--- Extract ---
++++++++++++++++++++
FYI - nREPL 1.3.0-beta2 is out with a lot of internal improvements and a couple of bug-fixes. (see https://github.com/nrepl/nrepl/blob/master/CHANGELOG.md#master-unreleased) Feel free to play with it a bit before the final release. We've been testing it with CIDER's snapshot for a while and no one has reported any issues, but more testers are always welcome.
The replacing of clojure.main/repl for the custom repl implementation breaks http://www.flow-storm.org/ with https://github.com/flow-storm/clojure.
So ClojureStorm is a dev compiler, a fork of the official Clojure you can swap at dev time which will emit extra bytecode for instrumentation. The thing is that it provides an "enhanced compiler" but also an "enhanced clojure.main/repl", so after this change it can't provide the "enhanced repl" under nrepl anymore.
++++++++++++++++++++
--- Dataset records ---
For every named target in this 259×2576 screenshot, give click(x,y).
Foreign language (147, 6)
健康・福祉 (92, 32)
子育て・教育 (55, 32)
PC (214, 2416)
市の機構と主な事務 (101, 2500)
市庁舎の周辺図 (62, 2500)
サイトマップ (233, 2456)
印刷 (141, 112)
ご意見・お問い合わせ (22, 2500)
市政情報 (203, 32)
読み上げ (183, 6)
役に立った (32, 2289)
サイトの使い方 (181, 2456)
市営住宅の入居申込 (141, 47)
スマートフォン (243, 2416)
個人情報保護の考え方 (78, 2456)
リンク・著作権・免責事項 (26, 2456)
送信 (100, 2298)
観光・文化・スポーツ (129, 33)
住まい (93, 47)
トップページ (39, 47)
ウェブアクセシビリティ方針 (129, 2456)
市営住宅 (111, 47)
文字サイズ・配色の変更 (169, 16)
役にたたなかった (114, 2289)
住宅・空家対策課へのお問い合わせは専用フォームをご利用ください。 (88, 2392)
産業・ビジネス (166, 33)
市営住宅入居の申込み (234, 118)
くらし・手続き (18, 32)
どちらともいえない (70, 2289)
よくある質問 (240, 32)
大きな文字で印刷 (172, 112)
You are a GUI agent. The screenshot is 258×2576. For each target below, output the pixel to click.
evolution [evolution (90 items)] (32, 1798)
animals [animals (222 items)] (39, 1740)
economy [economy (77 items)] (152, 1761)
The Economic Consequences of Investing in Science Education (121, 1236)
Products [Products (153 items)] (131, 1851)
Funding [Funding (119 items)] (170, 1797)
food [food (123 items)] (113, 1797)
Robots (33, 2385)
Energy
++++++++++++++++++++
--- What is expected ---
List every web address that appears in the text about nREPL 1.3.0-beta2.

--- Answer section ---
https://github.com/nrepl/nrepl/blob/master/CHANGELOG.md#master-unreleased
http://www.flow-storm.org/
https://github.com/flow-storm/clojure